• [Objective]
Copy each of the following records line for line, with no changes.

• [Provided records]
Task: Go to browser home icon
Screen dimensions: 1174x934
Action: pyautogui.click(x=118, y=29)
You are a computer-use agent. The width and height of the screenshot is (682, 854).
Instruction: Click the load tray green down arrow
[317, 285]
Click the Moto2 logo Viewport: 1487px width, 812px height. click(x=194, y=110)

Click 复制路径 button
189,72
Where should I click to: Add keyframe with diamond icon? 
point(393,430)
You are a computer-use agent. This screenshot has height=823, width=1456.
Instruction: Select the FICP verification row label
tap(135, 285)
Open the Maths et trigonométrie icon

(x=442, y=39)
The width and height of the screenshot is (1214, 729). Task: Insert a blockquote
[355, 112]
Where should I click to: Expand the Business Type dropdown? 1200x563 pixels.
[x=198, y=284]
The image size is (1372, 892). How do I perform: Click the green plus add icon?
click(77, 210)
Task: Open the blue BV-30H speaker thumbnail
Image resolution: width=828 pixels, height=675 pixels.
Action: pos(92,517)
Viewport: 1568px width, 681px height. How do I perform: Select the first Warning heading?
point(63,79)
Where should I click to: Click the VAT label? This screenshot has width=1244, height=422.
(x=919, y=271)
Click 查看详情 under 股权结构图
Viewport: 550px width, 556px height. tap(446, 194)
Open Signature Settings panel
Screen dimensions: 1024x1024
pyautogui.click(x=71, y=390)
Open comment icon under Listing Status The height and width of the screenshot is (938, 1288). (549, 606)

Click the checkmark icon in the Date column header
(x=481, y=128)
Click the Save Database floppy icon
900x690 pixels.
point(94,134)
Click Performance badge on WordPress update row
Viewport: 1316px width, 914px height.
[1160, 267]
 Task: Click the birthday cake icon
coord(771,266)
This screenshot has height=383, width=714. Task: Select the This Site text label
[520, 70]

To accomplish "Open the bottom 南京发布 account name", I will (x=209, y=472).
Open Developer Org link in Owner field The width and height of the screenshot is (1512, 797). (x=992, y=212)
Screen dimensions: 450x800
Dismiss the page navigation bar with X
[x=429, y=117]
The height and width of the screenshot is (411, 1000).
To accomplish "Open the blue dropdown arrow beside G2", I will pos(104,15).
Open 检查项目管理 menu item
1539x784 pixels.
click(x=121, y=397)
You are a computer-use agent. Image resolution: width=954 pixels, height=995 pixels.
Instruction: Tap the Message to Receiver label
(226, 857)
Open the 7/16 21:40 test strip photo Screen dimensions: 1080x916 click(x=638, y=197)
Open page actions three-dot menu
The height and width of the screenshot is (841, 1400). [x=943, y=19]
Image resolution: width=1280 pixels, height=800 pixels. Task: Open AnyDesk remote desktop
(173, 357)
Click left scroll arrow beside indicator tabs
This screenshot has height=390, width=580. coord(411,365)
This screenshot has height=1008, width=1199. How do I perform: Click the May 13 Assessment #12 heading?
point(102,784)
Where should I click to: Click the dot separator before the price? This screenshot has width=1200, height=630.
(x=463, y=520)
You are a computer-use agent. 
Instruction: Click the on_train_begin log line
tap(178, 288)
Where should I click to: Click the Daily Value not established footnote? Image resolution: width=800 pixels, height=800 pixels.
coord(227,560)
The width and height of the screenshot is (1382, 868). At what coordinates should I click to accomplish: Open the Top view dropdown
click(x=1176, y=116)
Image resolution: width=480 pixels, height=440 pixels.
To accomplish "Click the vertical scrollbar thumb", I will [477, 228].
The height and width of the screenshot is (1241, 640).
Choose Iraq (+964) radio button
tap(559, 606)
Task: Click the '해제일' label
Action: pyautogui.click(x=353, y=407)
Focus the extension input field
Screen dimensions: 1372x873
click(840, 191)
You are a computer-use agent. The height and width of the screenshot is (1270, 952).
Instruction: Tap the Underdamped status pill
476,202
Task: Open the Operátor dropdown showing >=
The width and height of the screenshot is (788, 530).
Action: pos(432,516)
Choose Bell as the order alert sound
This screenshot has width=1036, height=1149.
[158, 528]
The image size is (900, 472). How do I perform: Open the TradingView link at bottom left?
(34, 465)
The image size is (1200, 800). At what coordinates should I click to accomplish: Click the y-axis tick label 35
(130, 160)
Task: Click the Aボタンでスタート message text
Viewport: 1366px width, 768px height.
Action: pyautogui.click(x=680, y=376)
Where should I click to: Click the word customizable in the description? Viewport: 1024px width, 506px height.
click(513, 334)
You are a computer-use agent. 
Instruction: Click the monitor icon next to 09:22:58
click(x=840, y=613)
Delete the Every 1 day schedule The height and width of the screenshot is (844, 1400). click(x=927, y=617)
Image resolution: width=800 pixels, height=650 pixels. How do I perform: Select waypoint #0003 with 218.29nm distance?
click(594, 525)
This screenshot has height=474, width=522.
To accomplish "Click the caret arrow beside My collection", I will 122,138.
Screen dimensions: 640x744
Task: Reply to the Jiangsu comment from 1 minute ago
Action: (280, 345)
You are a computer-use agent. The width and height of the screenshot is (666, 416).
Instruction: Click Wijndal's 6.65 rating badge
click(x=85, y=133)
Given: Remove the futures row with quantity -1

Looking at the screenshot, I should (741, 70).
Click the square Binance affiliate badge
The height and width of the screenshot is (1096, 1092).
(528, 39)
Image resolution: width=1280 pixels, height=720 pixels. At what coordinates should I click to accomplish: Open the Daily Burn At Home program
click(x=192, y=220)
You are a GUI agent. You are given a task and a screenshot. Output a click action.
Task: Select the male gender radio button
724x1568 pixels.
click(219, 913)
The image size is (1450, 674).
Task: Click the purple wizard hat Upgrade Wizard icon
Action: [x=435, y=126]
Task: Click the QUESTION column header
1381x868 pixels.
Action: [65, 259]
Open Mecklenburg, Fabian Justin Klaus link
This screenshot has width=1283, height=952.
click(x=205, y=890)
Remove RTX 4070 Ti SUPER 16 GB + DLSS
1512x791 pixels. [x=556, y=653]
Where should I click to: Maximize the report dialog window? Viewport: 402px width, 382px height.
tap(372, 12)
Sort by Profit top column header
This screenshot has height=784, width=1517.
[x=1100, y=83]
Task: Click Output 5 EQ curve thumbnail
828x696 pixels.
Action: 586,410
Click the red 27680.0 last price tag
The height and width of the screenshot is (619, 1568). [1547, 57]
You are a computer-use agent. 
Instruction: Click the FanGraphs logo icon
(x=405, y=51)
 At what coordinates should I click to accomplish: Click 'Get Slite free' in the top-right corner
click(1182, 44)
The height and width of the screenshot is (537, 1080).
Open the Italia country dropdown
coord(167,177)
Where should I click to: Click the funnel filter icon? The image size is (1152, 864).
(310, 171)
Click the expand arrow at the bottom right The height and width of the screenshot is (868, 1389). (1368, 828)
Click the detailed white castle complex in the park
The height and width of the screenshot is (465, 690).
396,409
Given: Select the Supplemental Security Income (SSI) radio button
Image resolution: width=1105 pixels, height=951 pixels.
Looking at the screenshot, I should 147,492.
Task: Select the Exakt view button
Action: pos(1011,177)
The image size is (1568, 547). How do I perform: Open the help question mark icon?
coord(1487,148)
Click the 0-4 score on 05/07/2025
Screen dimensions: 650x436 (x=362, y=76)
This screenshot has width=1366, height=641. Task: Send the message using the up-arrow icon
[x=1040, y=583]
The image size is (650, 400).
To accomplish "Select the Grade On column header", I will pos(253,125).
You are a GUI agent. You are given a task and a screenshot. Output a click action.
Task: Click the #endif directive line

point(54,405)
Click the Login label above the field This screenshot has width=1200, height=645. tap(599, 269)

• [Written response]
Task: Go to browser home icon
Screen dimensions: 1174x934
Action: pyautogui.click(x=118, y=29)
You are a computer-use agent. The width and height of the screenshot is (682, 854).
Instruction: Click the load tray green down arrow
[317, 285]
Click the Moto2 logo Viewport: 1487px width, 812px height. click(x=194, y=110)

Click 复制路径 button
189,72
Where should I click to: Add keyframe with diamond icon? 
point(393,430)
You are a computer-use agent. This screenshot has height=823, width=1456.
Instruction: Select the FICP verification row label
tap(135, 285)
Open the Maths et trigonométrie icon

(x=442, y=39)
The width and height of the screenshot is (1214, 729). Task: Insert a blockquote
[355, 112]
Where should I click to: Expand the Business Type dropdown? 1200x563 pixels.
[x=198, y=284]
The image size is (1372, 892). How do I perform: Click the green plus add icon?
click(77, 210)
Task: Open the blue BV-30H speaker thumbnail
Image resolution: width=828 pixels, height=675 pixels.
Action: pos(92,517)
Viewport: 1568px width, 681px height. How do I perform: Select the first Warning heading?
point(63,79)
Where should I click to: Click the VAT label? This screenshot has width=1244, height=422.
(x=919, y=271)
Click 查看详情 under 股权结构图
Viewport: 550px width, 556px height. tap(446, 194)
Open Signature Settings panel
Screen dimensions: 1024x1024
pyautogui.click(x=71, y=390)
Open comment icon under Listing Status The height and width of the screenshot is (938, 1288). (549, 606)

Click the checkmark icon in the Date column header
(x=481, y=128)
Click the Save Database floppy icon
900x690 pixels.
point(94,134)
Click Performance badge on WordPress update row
Viewport: 1316px width, 914px height.
[1160, 267]
 Task: Click the birthday cake icon
coord(771,266)
This screenshot has height=383, width=714. Task: Select the This Site text label
[520, 70]

To accomplish "Open the bottom 南京发布 account name", I will (x=209, y=472).
Open Developer Org link in Owner field The width and height of the screenshot is (1512, 797). (x=992, y=212)
Screen dimensions: 450x800
Dismiss the page navigation bar with X
[x=429, y=117]
The height and width of the screenshot is (411, 1000).
To accomplish "Open the blue dropdown arrow beside G2", I will pos(104,15).
Open 检查项目管理 menu item
1539x784 pixels.
click(x=121, y=397)
You are a computer-use agent. Image resolution: width=954 pixels, height=995 pixels.
Instruction: Tap the Message to Receiver label
(226, 857)
Open the 7/16 21:40 test strip photo Screen dimensions: 1080x916 click(x=638, y=197)
Open page actions three-dot menu
The height and width of the screenshot is (841, 1400). [x=943, y=19]
Image resolution: width=1280 pixels, height=800 pixels. Task: Open AnyDesk remote desktop
(173, 357)
Click left scroll arrow beside indicator tabs
This screenshot has height=390, width=580. coord(411,365)
This screenshot has height=1008, width=1199. How do I perform: Click the May 13 Assessment #12 heading?
point(102,784)
Where should I click to: Click the dot separator before the price? This screenshot has width=1200, height=630.
(x=463, y=520)
You are a computer-use agent. 
Instruction: Click the on_train_begin log line
tap(178, 288)
Where should I click to: Click the Daily Value not established footnote? Image resolution: width=800 pixels, height=800 pixels.
coord(227,560)
The width and height of the screenshot is (1382, 868). At what coordinates should I click to accomplish: Open the Top view dropdown
click(x=1176, y=116)
Image resolution: width=480 pixels, height=440 pixels.
To accomplish "Click the vertical scrollbar thumb", I will [477, 228].
The height and width of the screenshot is (1241, 640).
Choose Iraq (+964) radio button
tap(559, 606)
Task: Click the '해제일' label
Action: pyautogui.click(x=353, y=407)
Focus the extension input field
Screen dimensions: 1372x873
click(840, 191)
You are a computer-use agent. The height and width of the screenshot is (1270, 952).
Instruction: Tap the Underdamped status pill
476,202
Task: Open the Operátor dropdown showing >=
The width and height of the screenshot is (788, 530).
Action: pos(432,516)
Choose Bell as the order alert sound
This screenshot has width=1036, height=1149.
[158, 528]
The image size is (900, 472). How do I perform: Open the TradingView link at bottom left?
(34, 465)
The image size is (1200, 800). At what coordinates should I click to accomplish: Click the y-axis tick label 35
(130, 160)
Task: Click the Aボタンでスタート message text
Viewport: 1366px width, 768px height.
Action: pyautogui.click(x=680, y=376)
Where should I click to: Click the word customizable in the description? Viewport: 1024px width, 506px height.
click(513, 334)
You are a computer-use agent. 
Instruction: Click the monitor icon next to 09:22:58
click(x=840, y=613)
Delete the Every 1 day schedule The height and width of the screenshot is (844, 1400). click(x=927, y=617)
Image resolution: width=800 pixels, height=650 pixels. How do I perform: Select waypoint #0003 with 218.29nm distance?
click(594, 525)
This screenshot has height=474, width=522.
To accomplish "Click the caret arrow beside My collection", I will 122,138.
Screen dimensions: 640x744
Task: Reply to the Jiangsu comment from 1 minute ago
Action: (280, 345)
You are a computer-use agent. The width and height of the screenshot is (666, 416).
Instruction: Click Wijndal's 6.65 rating badge
click(x=85, y=133)
Given: Remove the futures row with quantity -1

Looking at the screenshot, I should (741, 70).
Click the square Binance affiliate badge
The height and width of the screenshot is (1096, 1092).
(528, 39)
Image resolution: width=1280 pixels, height=720 pixels. At what coordinates should I click to accomplish: Open the Daily Burn At Home program
click(x=192, y=220)
You are a GUI agent. You are given a task and a screenshot. Output a click action.
Task: Select the male gender radio button
724x1568 pixels.
click(219, 913)
The image size is (1450, 674).
Task: Click the purple wizard hat Upgrade Wizard icon
Action: [x=435, y=126]
Task: Click the QUESTION column header
1381x868 pixels.
Action: [65, 259]
Open Mecklenburg, Fabian Justin Klaus link
This screenshot has width=1283, height=952.
click(x=205, y=890)
Remove RTX 4070 Ti SUPER 16 GB + DLSS
1512x791 pixels. [x=556, y=653]
Where should I click to: Maximize the report dialog window? Viewport: 402px width, 382px height.
tap(372, 12)
Sort by Profit top column header
This screenshot has height=784, width=1517.
[x=1100, y=83]
Task: Click Output 5 EQ curve thumbnail
828x696 pixels.
Action: 586,410
Click the red 27680.0 last price tag
The height and width of the screenshot is (619, 1568). [1547, 57]
You are a computer-use agent. 
Instruction: Click the FanGraphs logo icon
(x=405, y=51)
 At what coordinates should I click to accomplish: Click 'Get Slite free' in the top-right corner
click(1182, 44)
The height and width of the screenshot is (537, 1080).
Open the Italia country dropdown
coord(167,177)
Where should I click to: Click the funnel filter icon? The image size is (1152, 864).
(310, 171)
Click the expand arrow at the bottom right The height and width of the screenshot is (868, 1389). (1368, 828)
Click the detailed white castle complex in the park
The height and width of the screenshot is (465, 690).
396,409
Given: Select the Supplemental Security Income (SSI) radio button
Image resolution: width=1105 pixels, height=951 pixels.
Looking at the screenshot, I should 147,492.
Task: Select the Exakt view button
Action: pos(1011,177)
The image size is (1568, 547). How do I perform: Open the help question mark icon?
coord(1487,148)
Click the 0-4 score on 05/07/2025
Screen dimensions: 650x436 (x=362, y=76)
This screenshot has width=1366, height=641. Task: Send the message using the up-arrow icon
[x=1040, y=583]
The image size is (650, 400).
To accomplish "Select the Grade On column header", I will pos(253,125).
You are a GUI agent. You are given a task and a screenshot. Output a click action.
Task: Click the #endif directive line

point(54,405)
Click the Login label above the field This screenshot has width=1200, height=645. tap(599, 269)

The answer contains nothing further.